Tzruya (or Tsruya) "Suki" Lahav (, born 1951) is an Israeli violinist, vocalist, actress, lyricist, screenwriter, and novelist. Lahav was a member of Bruce Springsteen's E Street Band from September 1974 to March 1975, then returned to Israel and found success there.

Biography
Tzruya Lahav was born and raised in Kibbutz Ayelet HaShahar in the Upper Galilee in Israel, where she played kibbutz harvest music as well as classical music, growing up.

1970s and 1980s
Following her service in the Israeli military, she arrived in the United States in 1971 with her husband Louis Lahav, a recording engineer who in 1972 began working with Springsteen, who in turn was looking for a violinist.  On record with Springsteen, most of Suki Lahav's parts did not make it to released form, but she sang the choir-like vocals on "4th of July, Asbury Park (Sandy)" from the album The Wild, The Innocent and The E Street Shuffle and played violin on "Jungleland" from the Born to Run album.  In concert, Lahav's violin   were a focal point of slow songs during Springsteen's shows of this time, and her "pale" "willowy" presence on stage contrasted with Springsteen's.

During their time in the US, a daughter, Tal was born. She was killed in a road accident at the age of three and a half. They returned to Israel in the spring of 1975.

* **Task brief**
Please carry the Suki Lahav biography above forward from its last sentence.

* **Raw records**
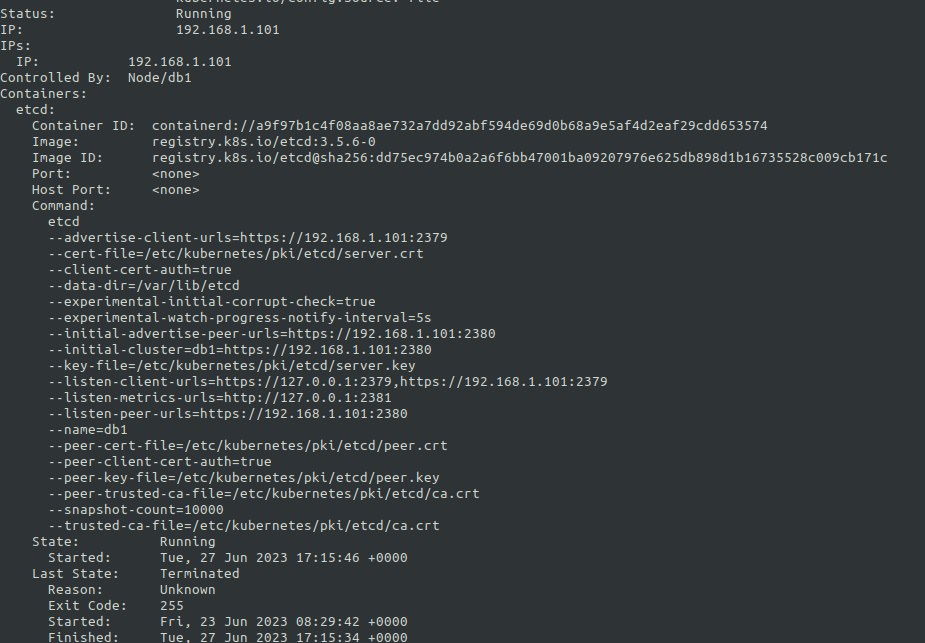Click the --listen-peer-urls line
Image resolution: width=925 pixels, height=643 pixels.
[x=227, y=414]

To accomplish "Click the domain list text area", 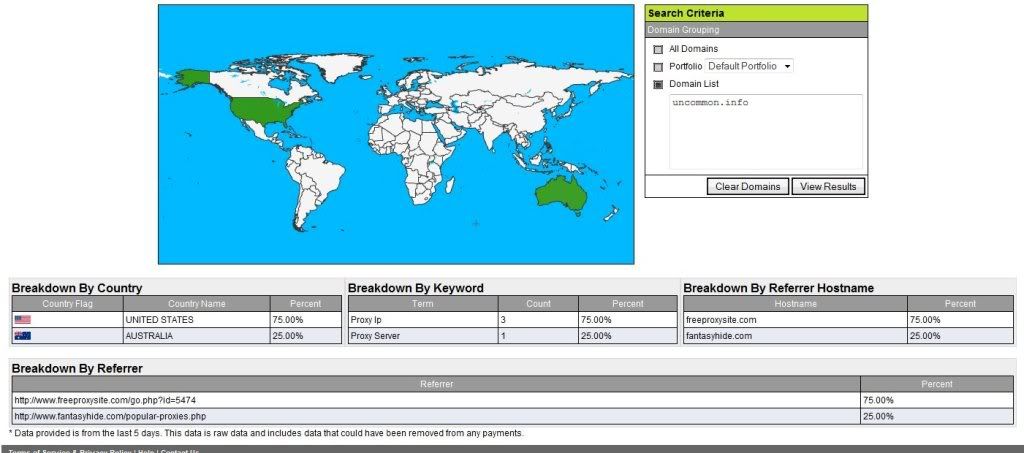I will click(767, 132).
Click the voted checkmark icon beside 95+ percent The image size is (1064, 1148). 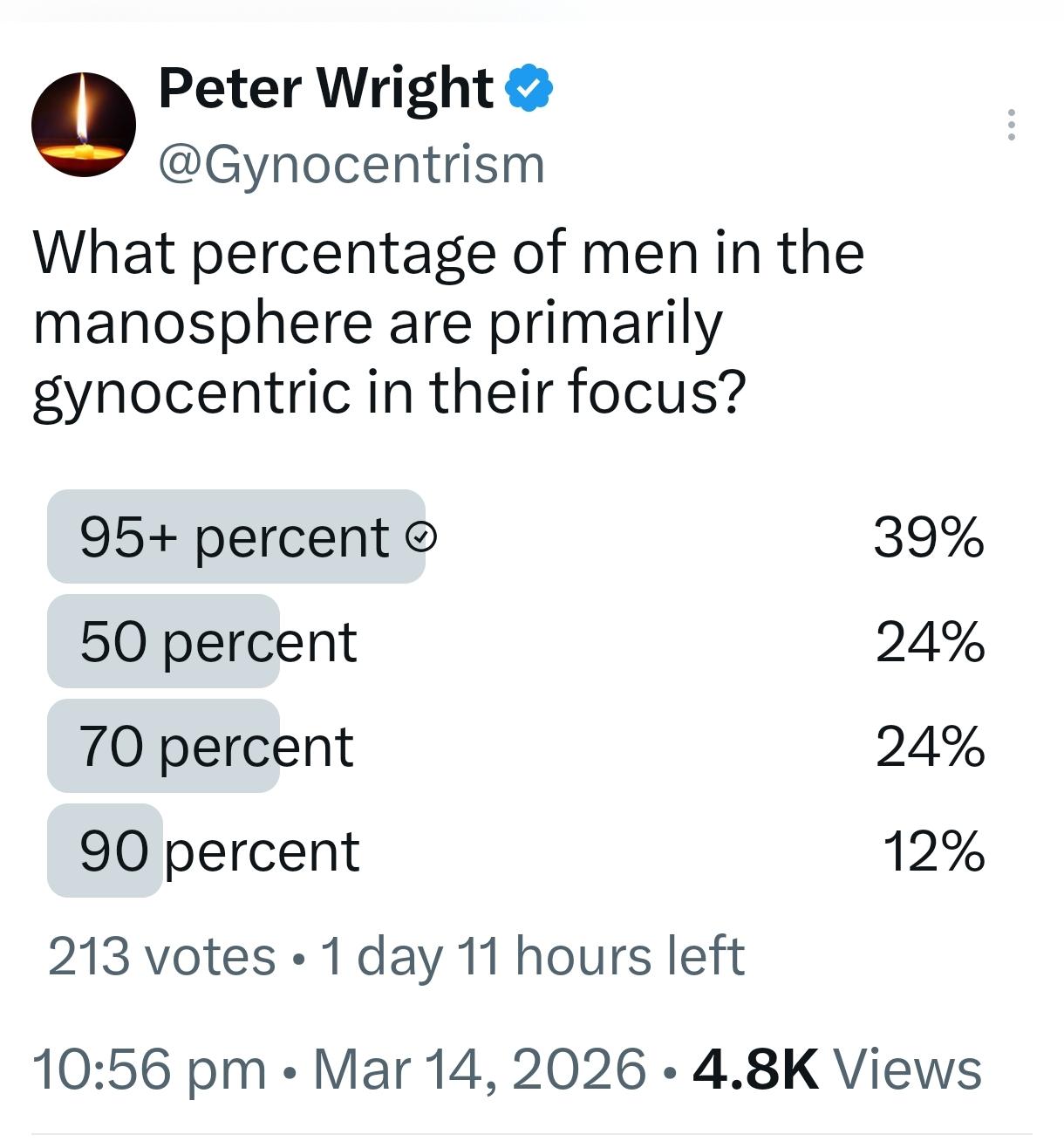[422, 537]
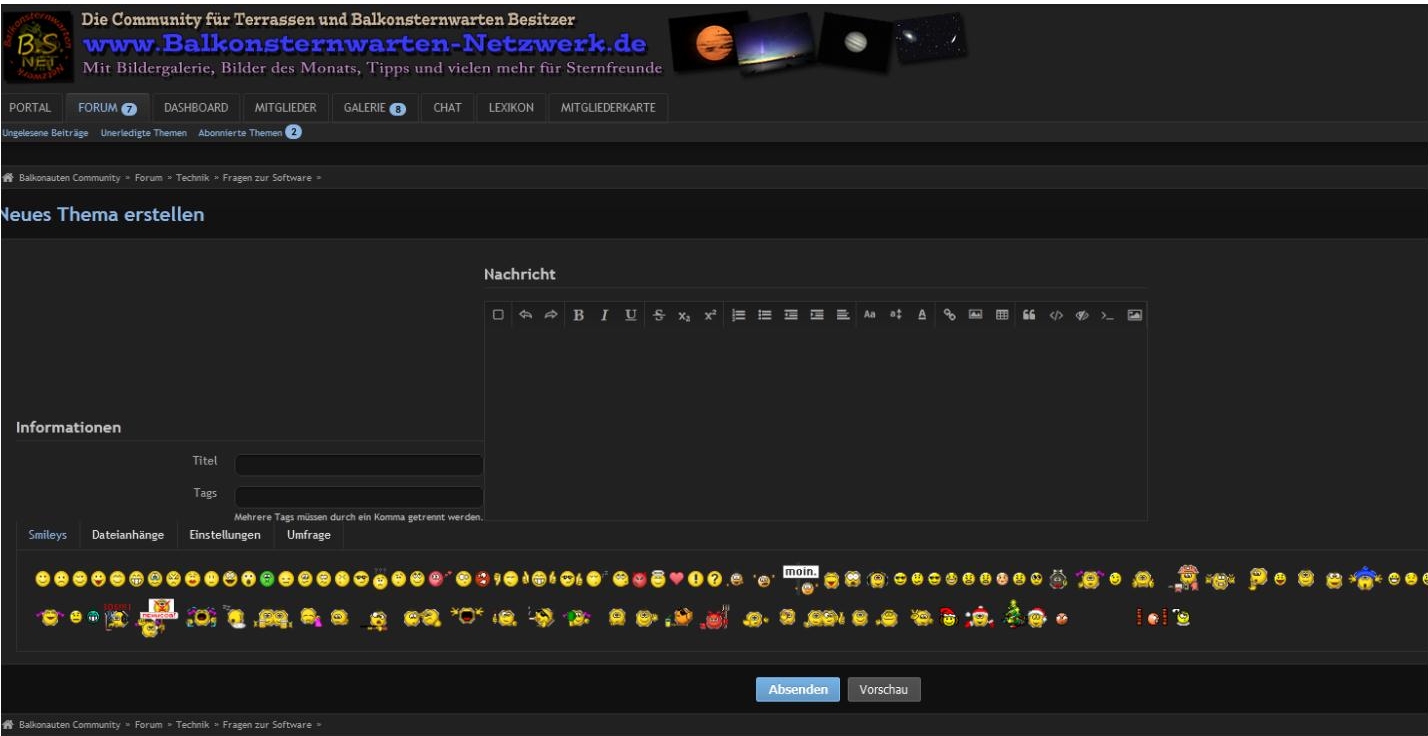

* **Answer to this exercise**
The couple divorced in 1977. Lahav, now known by her Hebrew name Tzruya (or sometimes transliterated as Tsruya), was briefly married to the actor Shabtai Konorti. After the divorce, she established a family with Moshe Albalek in Jerusalem. By 1985, she had two children and little involvement in the music industry. Then she began working as a violinist and violist, appearing with the Israeli Kibbutz Orchestra, and as an actress.

1990s and 2000s
She became a successful lyricist, writing for prominent musicians and singers in Israel; "Shara Barkhovot" ("Singing in the Streets"), the Israeli entry in the Eurovision Song Contest 1990 performed by Rita, featured her words, and some of her songs are considered icons of Israeli music.  She also recast existing song lyrics from other languages into Hebrew, such as the Leonard Cohen song "Famous Blue Raincoat" in 1993. In 1999, she wrote the lyrics for the multi-ethnic collaborative, Glykeria's recording "Tfilat Ha'imahot" ("The Mothers' Prayer"), which also featured Amal Murkus and Yehudit Tamir. In 2003, the album No Longer the Sea: A Collection Of Tzruya Lahav's Songs was released, featuring performances by Rita, Yehudit Ravitz, Meir Banai, Yehuda Poliker, and others.  Her songs have also been performed by Israeli artists Gidi Gov, Rami Kleinstein, and Ricky Gal. In 2004, a show of her songs was produced in Tel Aviv.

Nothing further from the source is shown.